Nell’antichità la vagina veniva venerata come simbolo di fertilità e le veniva attribuito il potere di scacciare i demoni, terrorizzare le belve feroci, spaventare i guerrieri, prevenire le sventure…
Nelle leggende di greci e irlandesi ci sono racconti nei quali le donne, mostrando ciò che hanno fra le gambe, riescono a respingere il nemico, influenzare gli oceani, placare trombe d’aria, fulmini e uragani.
Nell’antico Egitto le donne mostravano il pube davanti ai loro campi per scacciare gli spiriti maligni e con ciò rendere più abbondante il raccolto e Plinio racconta l’usanza di liberare il campo dai parassiti attraversandolo con i genitali scoperti prima che sorga il sole.
Anche in tempi recenti si ritrova in popolazioni sparse in diverse zone del mondo l’usanza di mostrare i propri genitali per punire, svergognare, oltre che benedire e accrescere la fertilità.
Nelle isole Marchesi per celebrare il raccolto si usa una danza tradizionale chiamata ko’ ika tò haka o danza della clitoride, nella quale giovani donne con lunghe gonne sollevano gli abiti per esporre vulva e clitoride insieme ai tatuaggi che adornano i loro genitali.
Nel Camerun l’”anlu”, pratica collettiva di sole donne, viene usata contro chi ha commesso un crimine, come ad esempio il maltrattamento di una donna incinta o anziana, la quale include riti di esibizione dei genitali e danze.
In Catalogna esiste un detto che recita “il mare si calma se vede la fica di una donna”, credenza che è alla base dell’usanza delle mogli dei pescatori di mostrare i genitali al mare prima della partenza dei mariti, in segno augurale.
L’idea di una donna che mostra i suoi genitali ad un occidentale non può che apparire eretica, eppure il senso di questa azione, almeno quando viene usata in risposta ad ingiurie e umiliazioni, è un pò come se volesse dire: “Ricordati da dove vieni e abbi rispetto“.

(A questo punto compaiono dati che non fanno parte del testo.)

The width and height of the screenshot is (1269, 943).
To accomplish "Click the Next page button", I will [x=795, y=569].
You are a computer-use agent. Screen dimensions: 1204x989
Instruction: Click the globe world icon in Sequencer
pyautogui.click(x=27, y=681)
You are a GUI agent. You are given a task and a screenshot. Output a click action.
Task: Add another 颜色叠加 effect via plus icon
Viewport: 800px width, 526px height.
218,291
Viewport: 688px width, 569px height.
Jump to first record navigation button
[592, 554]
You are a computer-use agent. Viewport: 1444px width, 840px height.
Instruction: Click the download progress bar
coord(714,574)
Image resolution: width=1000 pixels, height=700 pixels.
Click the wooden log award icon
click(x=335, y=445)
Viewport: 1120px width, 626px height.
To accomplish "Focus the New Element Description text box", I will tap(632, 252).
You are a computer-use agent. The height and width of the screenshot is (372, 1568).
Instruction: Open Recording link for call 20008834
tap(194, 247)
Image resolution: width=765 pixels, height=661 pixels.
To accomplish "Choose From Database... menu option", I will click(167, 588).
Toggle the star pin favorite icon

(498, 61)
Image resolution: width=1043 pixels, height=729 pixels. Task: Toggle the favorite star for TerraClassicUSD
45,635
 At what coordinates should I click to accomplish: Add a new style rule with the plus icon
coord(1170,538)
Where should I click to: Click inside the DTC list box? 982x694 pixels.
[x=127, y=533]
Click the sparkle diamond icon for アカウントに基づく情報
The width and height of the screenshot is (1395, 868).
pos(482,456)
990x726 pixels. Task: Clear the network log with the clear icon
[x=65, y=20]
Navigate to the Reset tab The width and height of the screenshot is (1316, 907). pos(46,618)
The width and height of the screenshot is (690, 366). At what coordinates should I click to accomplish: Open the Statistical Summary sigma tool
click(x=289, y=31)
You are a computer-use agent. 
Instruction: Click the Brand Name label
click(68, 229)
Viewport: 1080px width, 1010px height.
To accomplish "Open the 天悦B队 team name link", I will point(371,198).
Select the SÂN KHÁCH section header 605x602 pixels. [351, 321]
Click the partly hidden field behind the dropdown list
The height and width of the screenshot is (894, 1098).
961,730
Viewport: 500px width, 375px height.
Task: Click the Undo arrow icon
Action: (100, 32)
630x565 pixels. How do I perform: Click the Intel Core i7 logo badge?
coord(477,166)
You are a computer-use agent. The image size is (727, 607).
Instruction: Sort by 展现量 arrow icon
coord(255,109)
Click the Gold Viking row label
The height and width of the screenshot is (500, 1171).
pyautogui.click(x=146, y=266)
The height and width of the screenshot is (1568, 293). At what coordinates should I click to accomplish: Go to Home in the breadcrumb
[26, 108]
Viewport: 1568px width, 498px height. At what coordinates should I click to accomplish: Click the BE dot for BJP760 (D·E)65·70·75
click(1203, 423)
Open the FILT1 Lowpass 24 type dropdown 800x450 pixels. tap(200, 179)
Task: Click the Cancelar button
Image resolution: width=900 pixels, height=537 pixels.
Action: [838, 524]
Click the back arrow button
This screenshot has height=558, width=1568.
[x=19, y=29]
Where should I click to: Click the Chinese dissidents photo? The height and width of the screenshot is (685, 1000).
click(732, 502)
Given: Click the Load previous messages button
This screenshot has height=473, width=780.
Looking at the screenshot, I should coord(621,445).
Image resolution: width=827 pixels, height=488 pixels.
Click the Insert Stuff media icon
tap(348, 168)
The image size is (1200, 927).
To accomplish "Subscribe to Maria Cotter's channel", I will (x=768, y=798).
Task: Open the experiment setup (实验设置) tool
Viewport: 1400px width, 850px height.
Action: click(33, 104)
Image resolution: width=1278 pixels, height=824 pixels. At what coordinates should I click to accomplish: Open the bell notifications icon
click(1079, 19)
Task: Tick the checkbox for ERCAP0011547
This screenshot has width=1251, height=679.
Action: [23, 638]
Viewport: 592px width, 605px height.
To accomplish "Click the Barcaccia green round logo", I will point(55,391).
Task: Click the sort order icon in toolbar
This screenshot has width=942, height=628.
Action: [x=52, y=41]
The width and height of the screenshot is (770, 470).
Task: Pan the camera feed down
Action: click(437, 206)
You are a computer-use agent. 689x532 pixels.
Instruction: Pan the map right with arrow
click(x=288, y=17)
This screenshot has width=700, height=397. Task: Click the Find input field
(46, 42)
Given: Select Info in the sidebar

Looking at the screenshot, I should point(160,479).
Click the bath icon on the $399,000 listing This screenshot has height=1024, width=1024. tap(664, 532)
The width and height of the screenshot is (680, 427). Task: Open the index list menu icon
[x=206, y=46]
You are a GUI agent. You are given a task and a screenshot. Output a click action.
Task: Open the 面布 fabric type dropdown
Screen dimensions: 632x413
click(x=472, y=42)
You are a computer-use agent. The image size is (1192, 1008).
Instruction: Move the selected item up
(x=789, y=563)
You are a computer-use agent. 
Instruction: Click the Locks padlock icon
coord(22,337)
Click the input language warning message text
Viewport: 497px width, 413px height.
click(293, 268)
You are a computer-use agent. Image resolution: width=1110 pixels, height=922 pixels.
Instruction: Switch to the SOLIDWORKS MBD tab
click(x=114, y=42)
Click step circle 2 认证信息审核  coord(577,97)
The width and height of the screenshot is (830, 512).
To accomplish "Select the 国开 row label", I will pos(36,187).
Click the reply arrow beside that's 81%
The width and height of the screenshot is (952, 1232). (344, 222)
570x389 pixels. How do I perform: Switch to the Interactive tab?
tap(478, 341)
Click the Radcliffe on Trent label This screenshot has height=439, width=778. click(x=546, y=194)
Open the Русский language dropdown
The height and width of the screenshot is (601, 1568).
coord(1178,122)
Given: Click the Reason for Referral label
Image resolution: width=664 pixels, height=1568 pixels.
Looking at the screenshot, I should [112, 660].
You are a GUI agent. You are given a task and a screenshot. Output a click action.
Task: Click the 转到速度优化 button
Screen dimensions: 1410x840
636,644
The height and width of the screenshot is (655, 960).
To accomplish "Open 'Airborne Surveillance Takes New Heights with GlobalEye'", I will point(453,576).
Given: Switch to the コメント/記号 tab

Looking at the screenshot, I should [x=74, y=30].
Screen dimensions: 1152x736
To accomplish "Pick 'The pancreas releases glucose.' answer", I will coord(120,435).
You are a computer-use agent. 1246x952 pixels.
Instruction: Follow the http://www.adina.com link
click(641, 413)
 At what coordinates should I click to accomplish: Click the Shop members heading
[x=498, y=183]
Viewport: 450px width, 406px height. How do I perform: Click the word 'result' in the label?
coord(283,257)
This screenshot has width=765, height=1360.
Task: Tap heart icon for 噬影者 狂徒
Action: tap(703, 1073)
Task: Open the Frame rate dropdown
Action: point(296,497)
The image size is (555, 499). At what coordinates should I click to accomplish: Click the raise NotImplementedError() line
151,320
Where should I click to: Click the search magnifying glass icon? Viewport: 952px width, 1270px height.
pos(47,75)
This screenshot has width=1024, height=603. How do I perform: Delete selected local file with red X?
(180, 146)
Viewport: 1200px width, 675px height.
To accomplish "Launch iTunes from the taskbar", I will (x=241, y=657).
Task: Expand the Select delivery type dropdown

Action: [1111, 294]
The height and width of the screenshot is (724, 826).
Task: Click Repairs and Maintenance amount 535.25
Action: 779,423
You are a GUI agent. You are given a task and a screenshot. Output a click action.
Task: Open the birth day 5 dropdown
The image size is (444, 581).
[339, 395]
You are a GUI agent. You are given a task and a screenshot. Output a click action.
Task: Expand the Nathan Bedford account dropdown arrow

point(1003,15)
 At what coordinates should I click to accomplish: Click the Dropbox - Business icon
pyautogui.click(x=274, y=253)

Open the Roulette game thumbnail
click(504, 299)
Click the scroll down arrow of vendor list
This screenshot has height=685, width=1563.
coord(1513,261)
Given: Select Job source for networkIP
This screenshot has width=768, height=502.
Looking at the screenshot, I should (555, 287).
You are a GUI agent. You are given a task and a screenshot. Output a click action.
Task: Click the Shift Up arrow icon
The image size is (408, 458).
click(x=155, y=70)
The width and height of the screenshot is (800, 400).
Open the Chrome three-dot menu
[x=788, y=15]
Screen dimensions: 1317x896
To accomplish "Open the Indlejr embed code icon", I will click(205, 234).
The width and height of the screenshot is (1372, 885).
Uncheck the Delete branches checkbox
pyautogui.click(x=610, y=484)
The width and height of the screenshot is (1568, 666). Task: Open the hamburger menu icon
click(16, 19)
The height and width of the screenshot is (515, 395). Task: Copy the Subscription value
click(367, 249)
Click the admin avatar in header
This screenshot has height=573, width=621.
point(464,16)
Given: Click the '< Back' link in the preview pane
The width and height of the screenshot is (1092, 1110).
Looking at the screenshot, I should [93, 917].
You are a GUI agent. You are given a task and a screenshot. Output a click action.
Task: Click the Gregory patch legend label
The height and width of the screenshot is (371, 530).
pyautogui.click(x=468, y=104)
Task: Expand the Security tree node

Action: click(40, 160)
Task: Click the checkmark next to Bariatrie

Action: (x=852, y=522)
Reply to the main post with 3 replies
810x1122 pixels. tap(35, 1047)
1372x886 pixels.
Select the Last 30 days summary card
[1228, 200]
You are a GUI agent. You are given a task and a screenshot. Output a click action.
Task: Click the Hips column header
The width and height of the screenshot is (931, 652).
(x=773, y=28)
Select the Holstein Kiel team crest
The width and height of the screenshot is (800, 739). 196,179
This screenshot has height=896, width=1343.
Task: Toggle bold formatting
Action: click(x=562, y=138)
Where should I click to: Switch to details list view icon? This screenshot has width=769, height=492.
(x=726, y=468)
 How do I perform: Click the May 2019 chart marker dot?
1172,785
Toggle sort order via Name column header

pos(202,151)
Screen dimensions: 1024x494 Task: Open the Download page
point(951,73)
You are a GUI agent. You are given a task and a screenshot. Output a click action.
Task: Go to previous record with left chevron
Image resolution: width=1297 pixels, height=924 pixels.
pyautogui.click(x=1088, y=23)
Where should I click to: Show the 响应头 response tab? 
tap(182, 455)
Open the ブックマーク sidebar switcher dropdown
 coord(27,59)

Proprio mentre leggevo il bellissimo libro di Catherine Blackledge (Storia di V) che racconta usanze, riti, mitologie legate alla vagina, mi è venuta in mente la riflessione di una donna che recentemente ha partecipato al corso Perineo e Dintorni, la quale ha raccontato che le capita di eseguire gli esercizi di ginnastica pelvica quando si annoia e quando si sente a disagio.
“Ho l’impressione che mi dia potere, è una cosa che mi fa compagnia, piacevole, utile…e nessuno mi vede mentre faccio gli esercizi”.
Non ho potuto non connettere l’esperienza di questa donna (ma non è l’unica) con i racconti sulla potenza dei genitali femminili.
Le vagine esibite sono vagine attive, energiche, difatti spesso vengono raffigurate come “dentate”!
Esercitare i muscoli della piccola pelvi ti aiuta a sentirti forte, ad avere fiducia in te stessa.
Anche se non puoi esibirli quando ti arrabbi, o quando accade qualcosa che vorresti andasse in modo diverso…puoi comunque ricordarti che ci sono e che sono una parte essenziale di te.
Dimenticarci del nostro perineo e di ciò che racchiude è un pò come dimenticare noi stesse e l’enorme potere che abbiamo!